The discussion in question concerned Malala Yousafzai, the Pakistani girl who was shot in the head in an assassination attempt by Taliban gunmen because of her public support for girls’ education. What, asked another person involved in the conversation, should we in the West do to support the rights of schoolgirls in Pakistan? “Militarily defeating the people who shoot them, first off”, was Bloodworth’s response.

Twitter is, of course, a highly reductive and simplifying medium but Bloodworth’s position seems clear enough – he proposes military action by the US and UK in Pakistan and Afghanistan in support of female education. While expressed through only a minor Twitter exchange, Bloodworth’s gung-ho approach to the ‘war on terror’ is representative of a vocal, largely media-based, minority. As such, his arguments are worth spending time refuting.

The first problem for Bloodworth is that Yousafzai herself – the person who embodies everything he claims he wants to protect – disagrees with him. Invited to the White House for a PR photo-op, she reportedly told President Obama that US drone strikes in Pakistan were “fueling terrorism.” I emailed this quote to Bloodworth. His reply? “They’ve also been incredibly effective at killing top members of the Taliban.” Sharp-eyed readers will notice this justification mirrors the US Government’s line, with the CIA Director arguing in 2009 that drone strikes had been “very effective” in targeting the Al Qaeda leadership in Pakistan. As George Orwell once said “Circus dogs jump when the trainer cracks the whip, but the really well-trained dog is the one that turns somersaults when there is no whip.”

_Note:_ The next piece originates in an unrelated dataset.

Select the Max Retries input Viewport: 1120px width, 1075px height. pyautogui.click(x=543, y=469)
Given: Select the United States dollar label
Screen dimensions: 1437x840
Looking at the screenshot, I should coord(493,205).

In contrast, consider the testimony of David Kilcullun, a counter-insurgency specialist and top adviser to General David Petraeus: “The drone strikes are highly unpopular”, he told the US House Armed Services Committee in 2009. “And they’ve given rise to a feeling of anger that coalesces the population around extremists and leads to spikes in extremism”. Robert Grenier, the CIA’s former station chief in Pakistan, agrees, explaining last year that the US “has gone a long way down the road of creating a situation where we are creating more enemies than we are removing from the battlefield.”

Across the border in Afghanistan is former MP Malalai Joya, who has also survived attempts on her life. A vocal supporter of female education, earlier this year she argued that “The US is the main obstacle towards the development of… democratic forces” in Afghanistan. The Revolutionary Association of the Women of Afghanistan also supports the withdrawal of US and UK troops, telling me in 2009 “Freedom, democracy and justice cannot be enforced at gunpoint by a foreign country; they are the values that can be achieved only by our people and democracy-loving forces through a hard, decisive and long struggle.”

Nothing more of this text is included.